» YOUR GOAL: The answer is all of the entries below, repeated exactly and free of pictures.
**** DATA TO EXAMINE
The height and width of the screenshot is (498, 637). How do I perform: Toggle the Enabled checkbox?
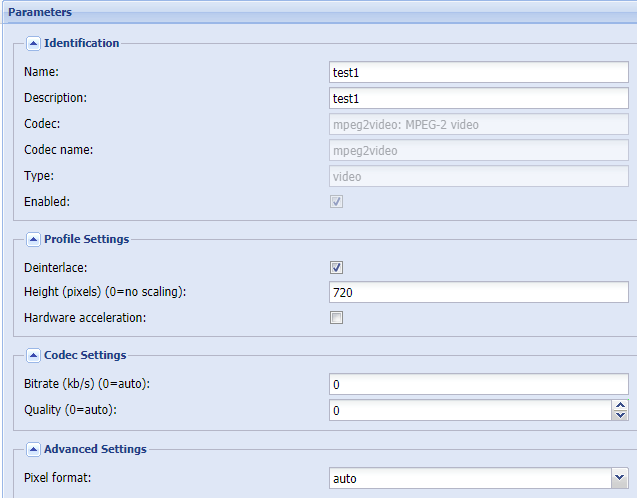(337, 201)
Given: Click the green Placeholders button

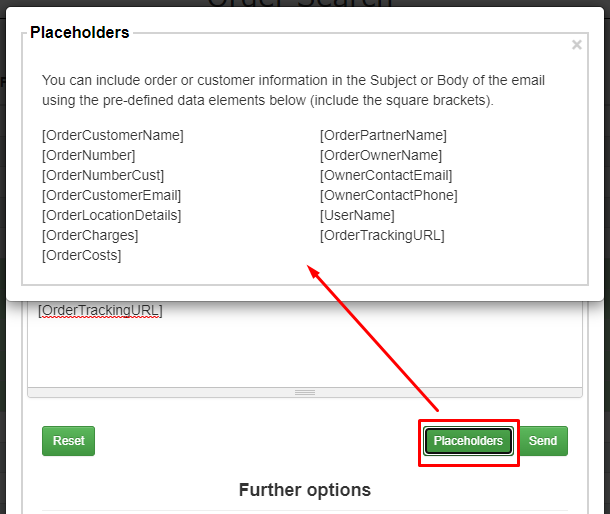Looking at the screenshot, I should coord(468,441).
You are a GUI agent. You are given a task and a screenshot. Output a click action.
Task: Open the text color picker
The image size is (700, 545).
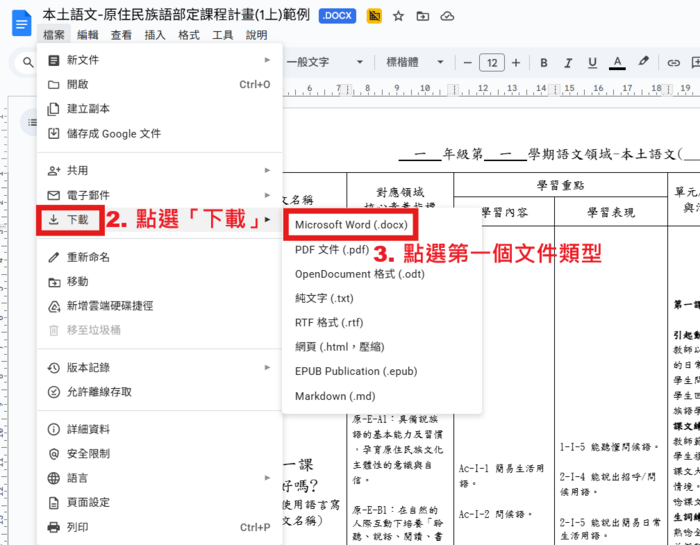coord(618,63)
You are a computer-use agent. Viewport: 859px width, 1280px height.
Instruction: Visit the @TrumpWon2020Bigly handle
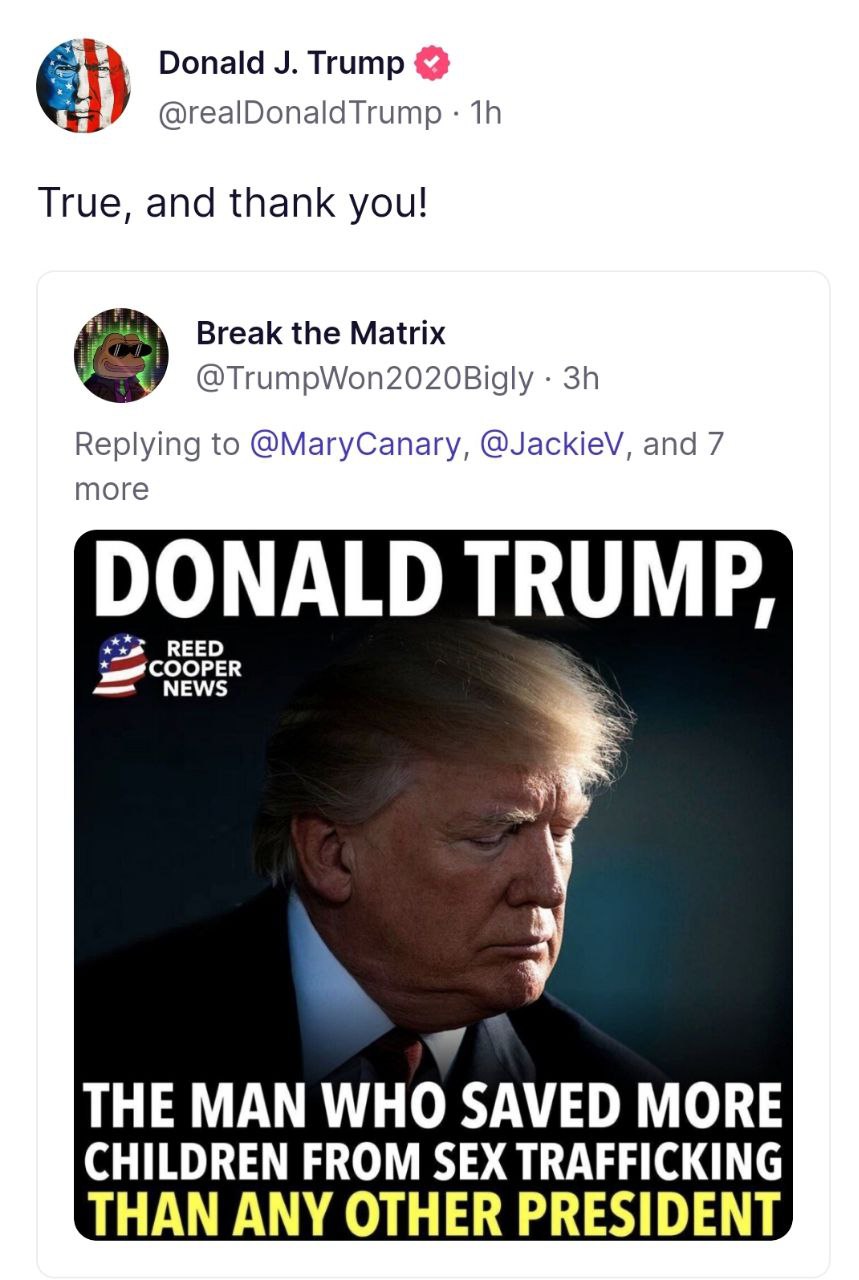[365, 379]
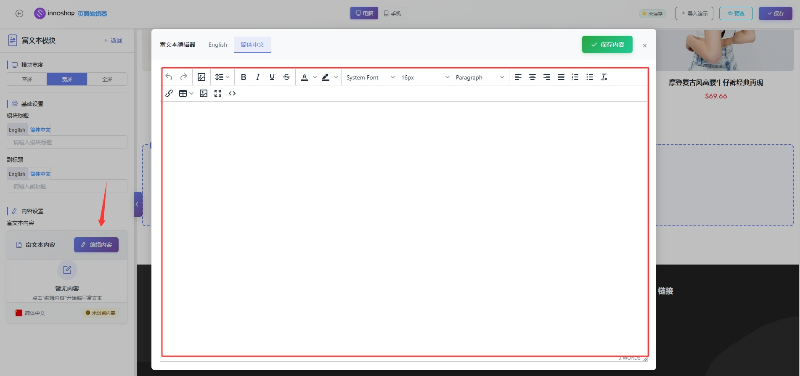Clear formatting with the Tx icon

(x=604, y=77)
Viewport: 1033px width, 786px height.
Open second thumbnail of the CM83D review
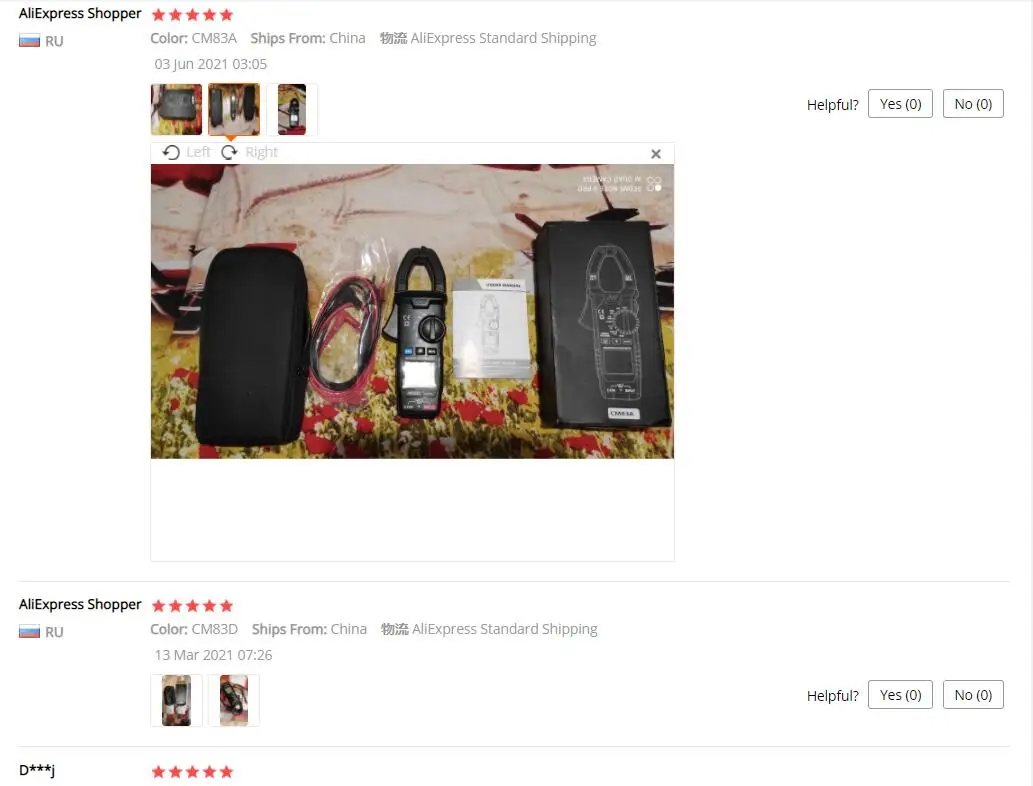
********
» ANSWER AREA:
The height and width of the screenshot is (498, 637). How do I perform: Toggle the Enabled checkbox?
(337, 201)
Given: Click the green Placeholders button

Looking at the screenshot, I should coord(468,441).
You are a GUI agent. You are given a task and a screenshot. Output a click action.
Task: Open the text color picker
The image size is (700, 545).
coord(618,63)
You are a computer-use agent. Viewport: 859px width, 1280px height.
Instruction: Visit the @TrumpWon2020Bigly handle
[365, 379]
Clear formatting with the Tx icon

(x=604, y=77)
Viewport: 1033px width, 786px height.
Open second thumbnail of the CM83D review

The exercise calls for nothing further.